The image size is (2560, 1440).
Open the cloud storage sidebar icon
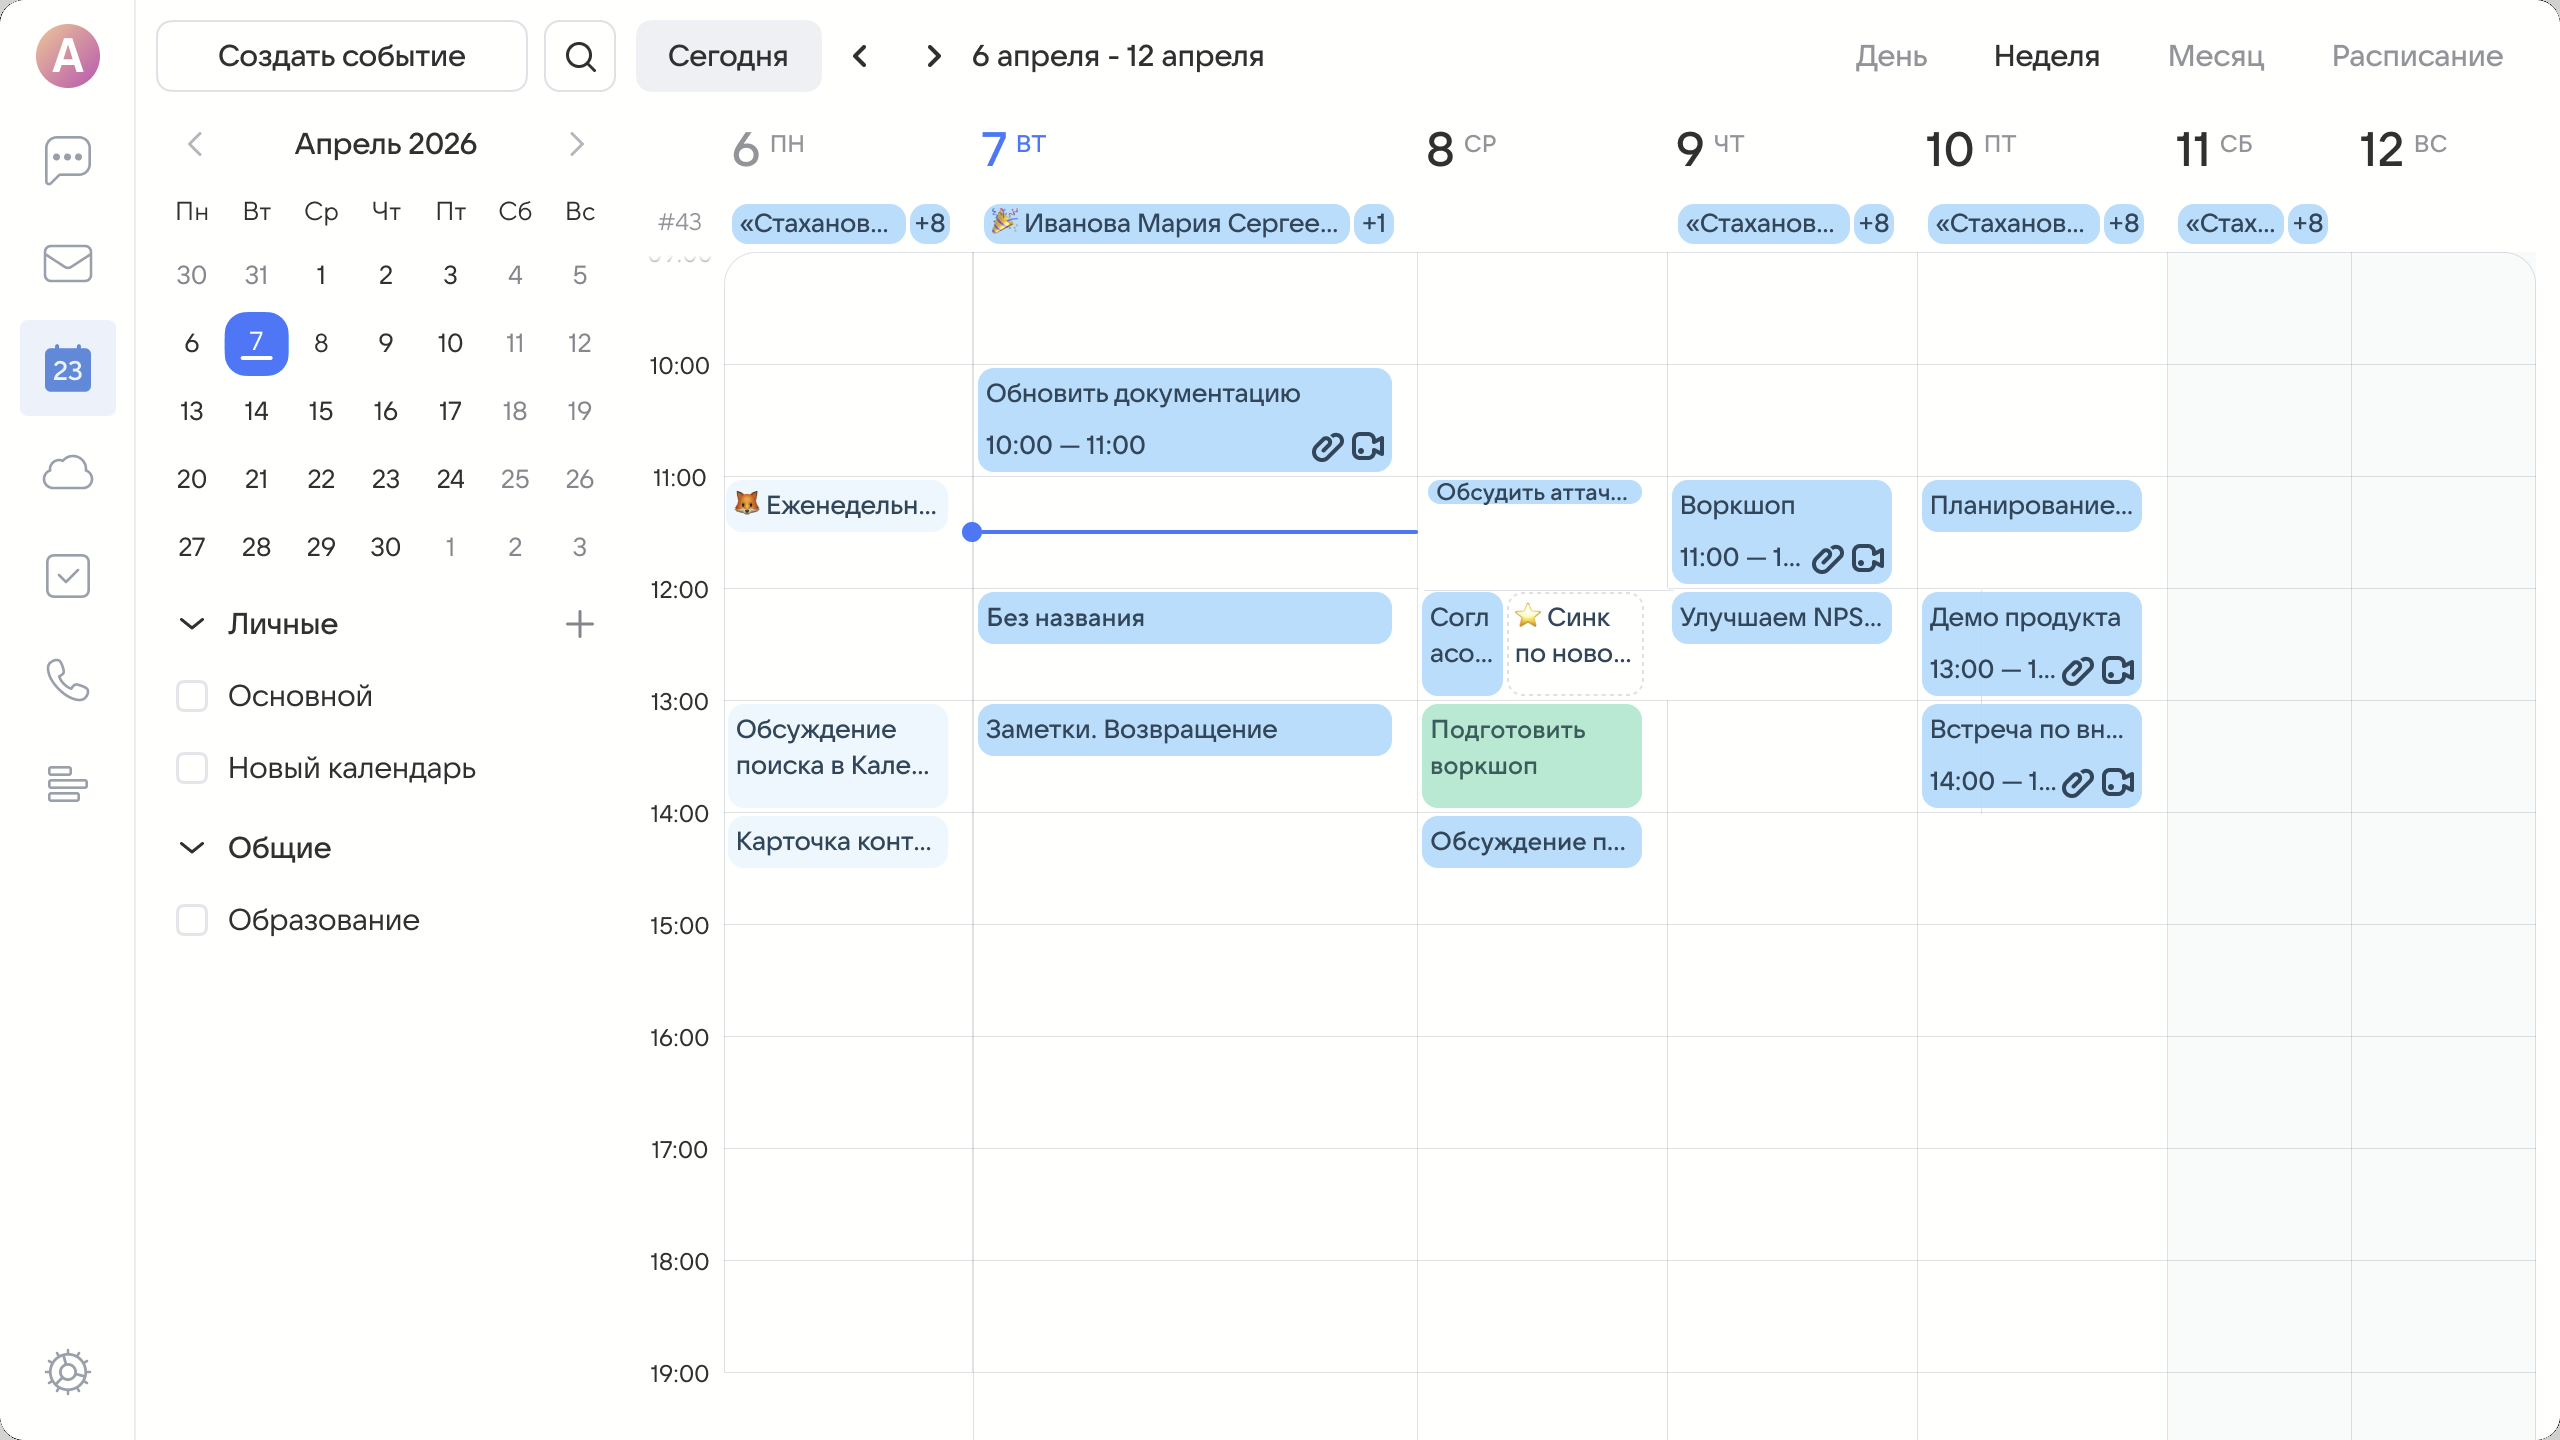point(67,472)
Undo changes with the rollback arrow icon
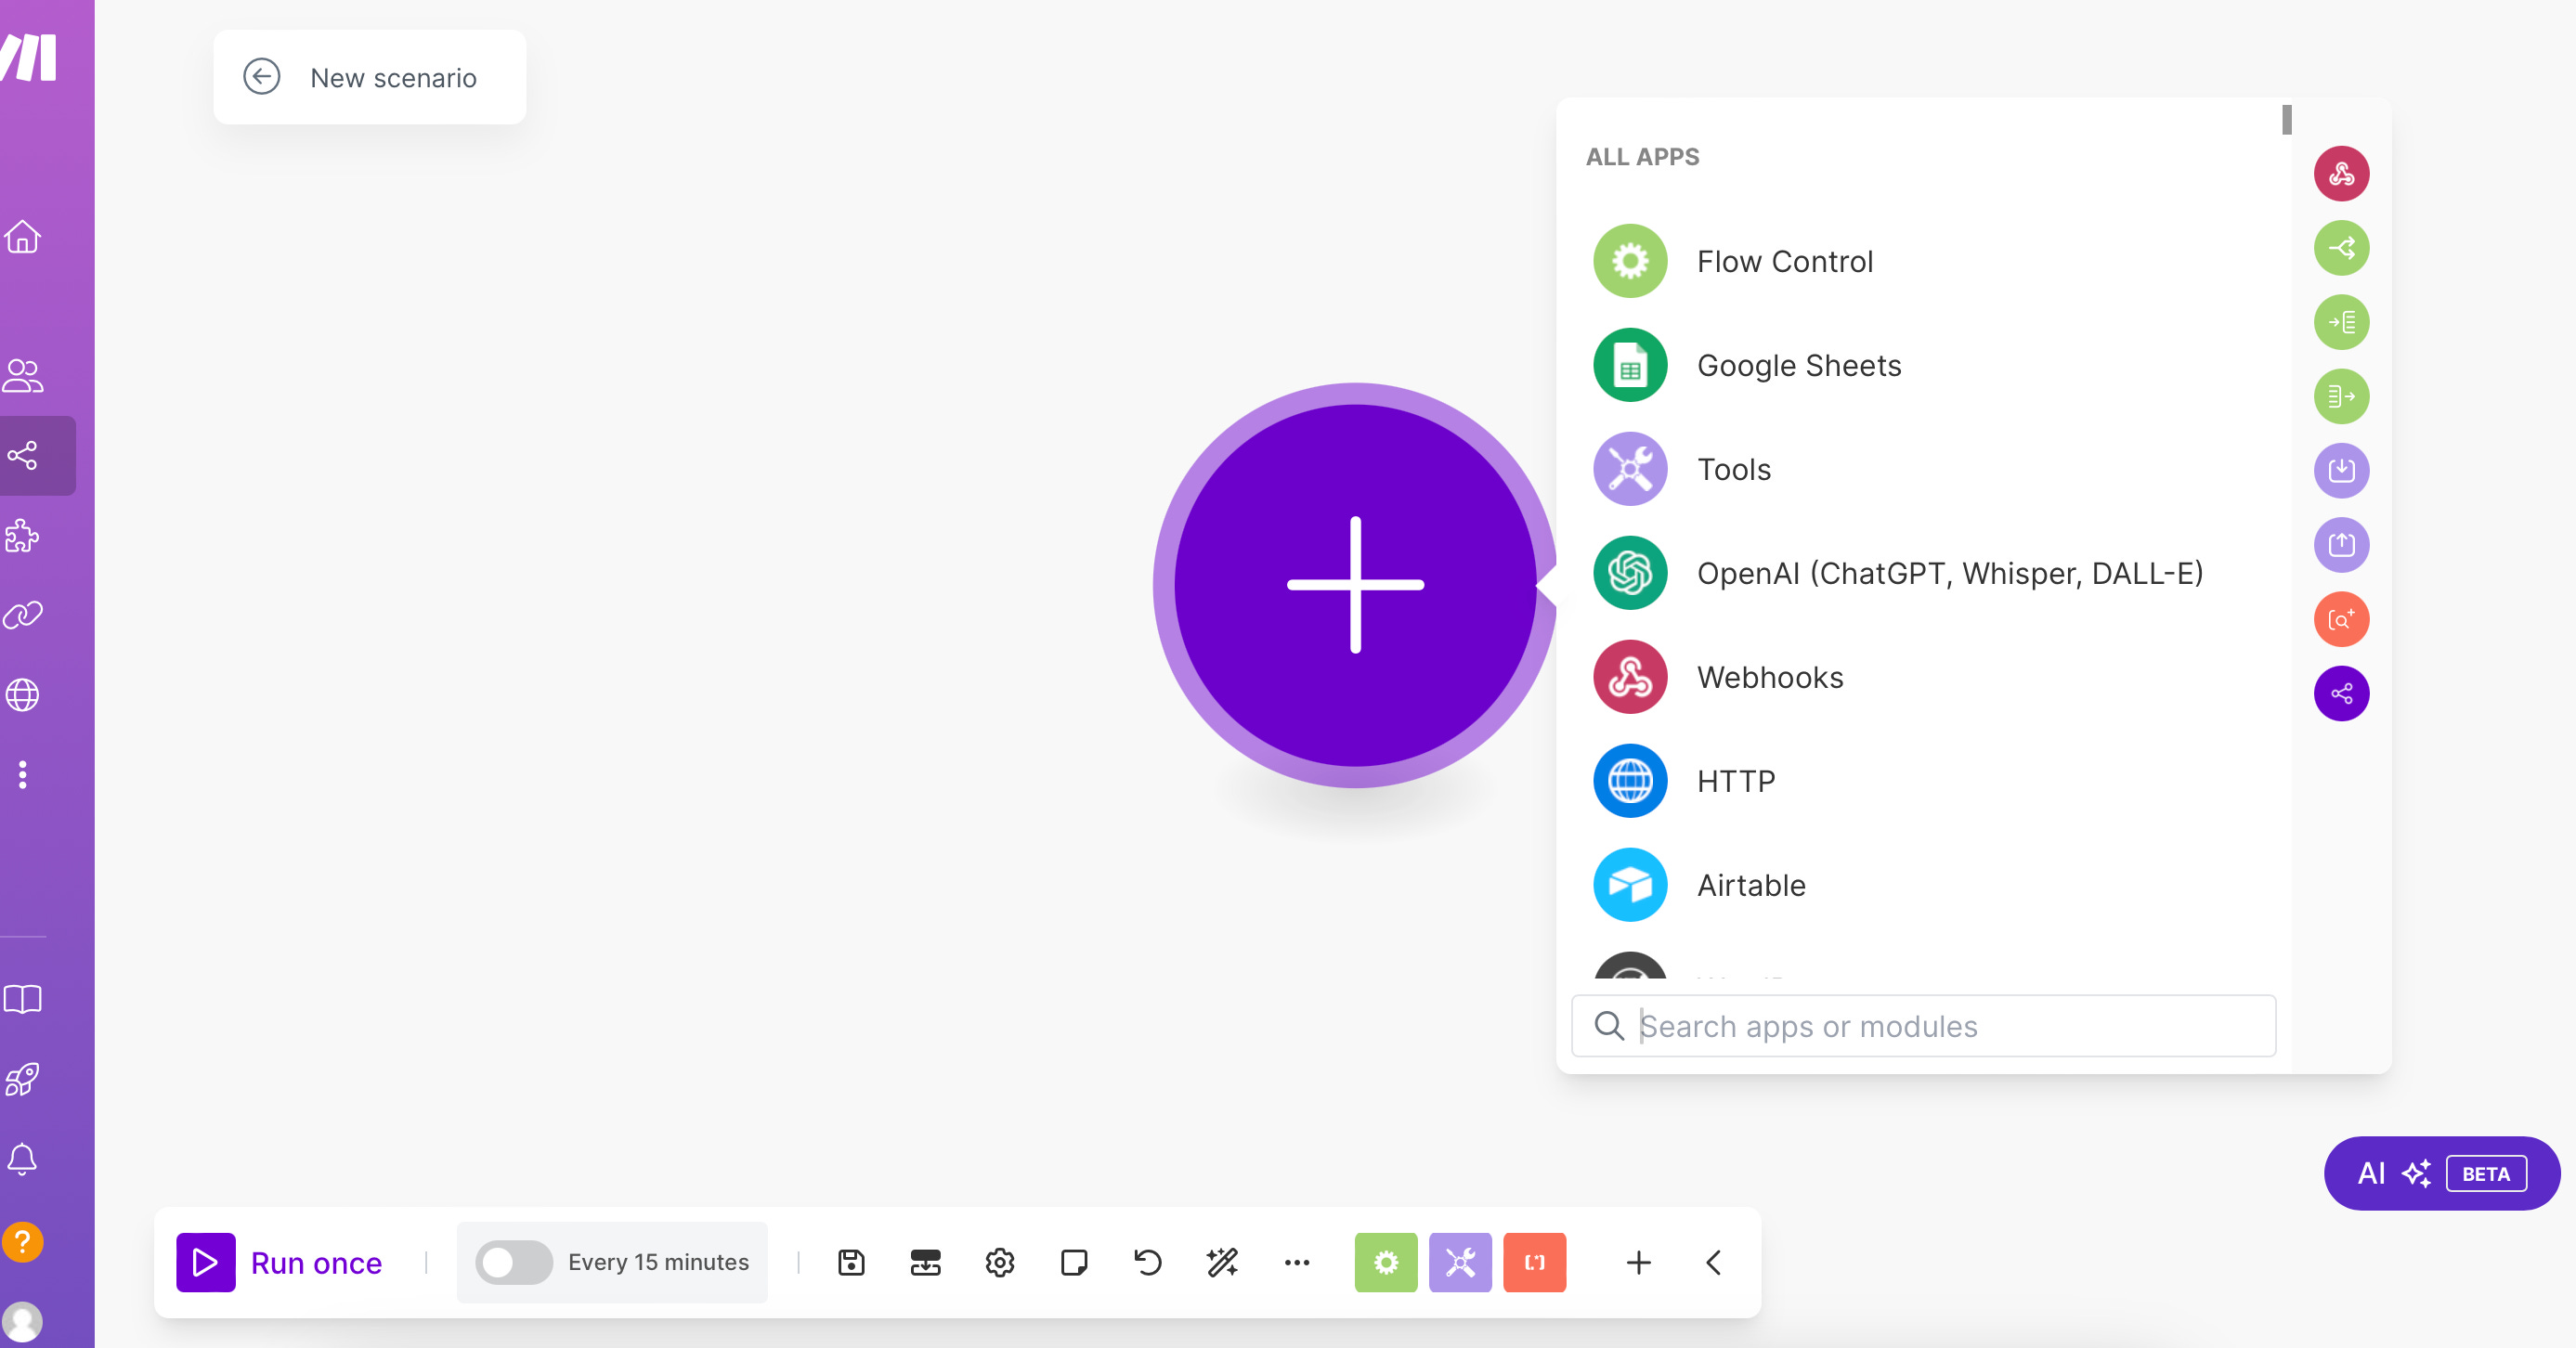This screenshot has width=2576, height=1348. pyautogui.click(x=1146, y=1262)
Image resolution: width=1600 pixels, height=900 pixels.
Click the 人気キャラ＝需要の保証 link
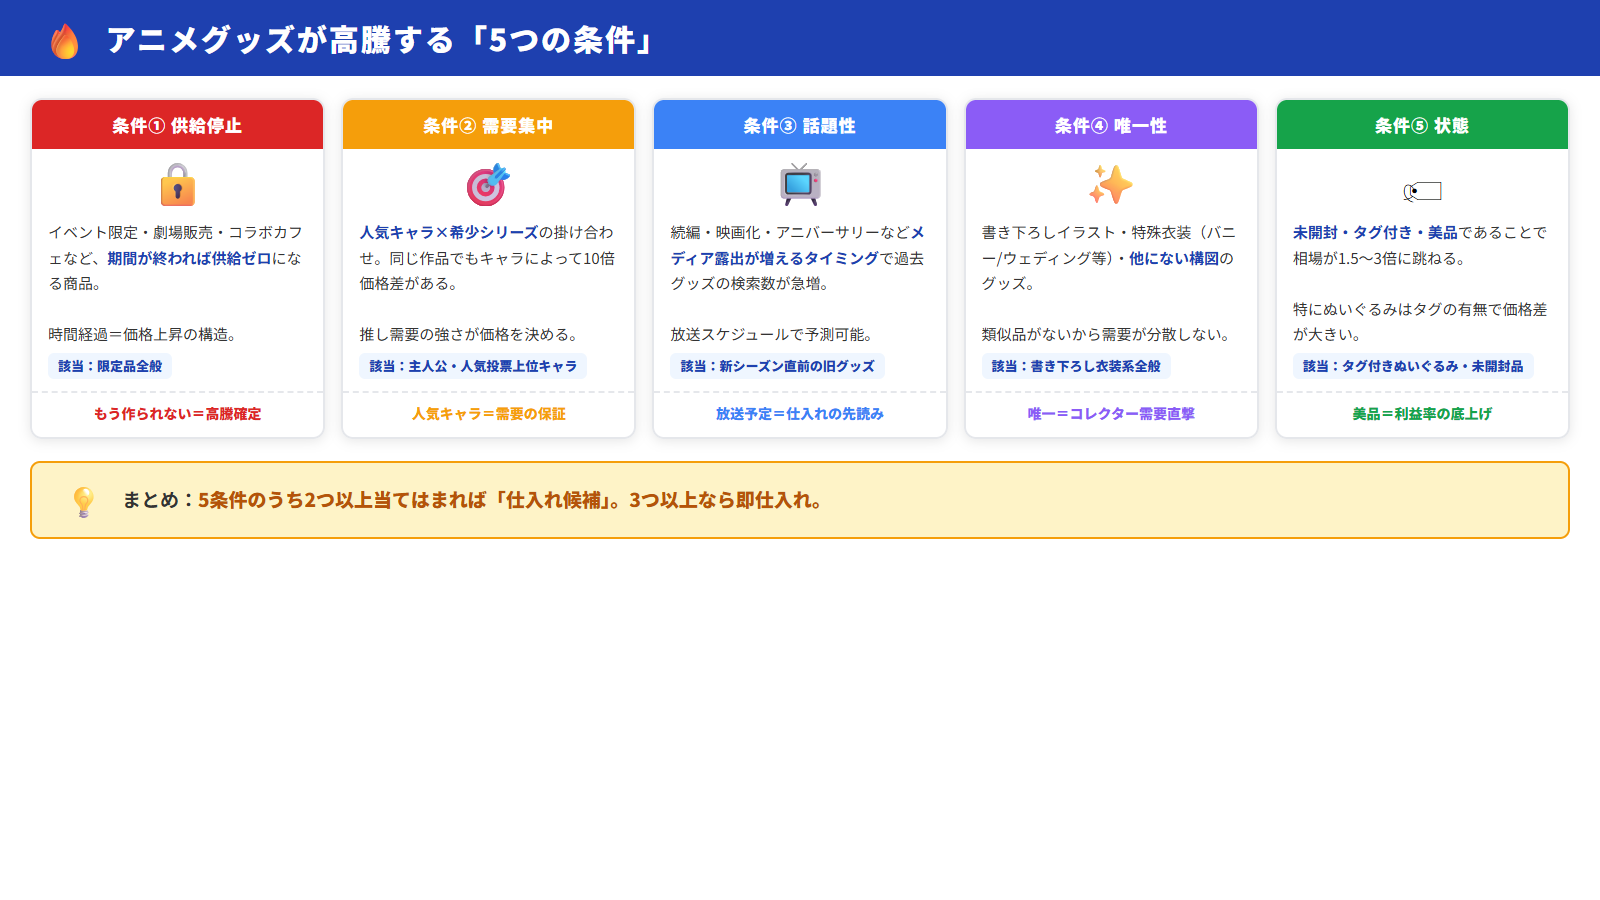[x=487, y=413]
+ + + + + + +
• Work instructions: Return the lines above exactly; the images are not part of the copy.

• Written response:
The image size is (2560, 1440).
Open the cloud storage sidebar icon
point(67,472)
Undo changes with the rollback arrow icon
This screenshot has width=2576, height=1348. pyautogui.click(x=1146, y=1262)
Image resolution: width=1600 pixels, height=900 pixels.
Click the 人気キャラ＝需要の保証 link
[x=487, y=413]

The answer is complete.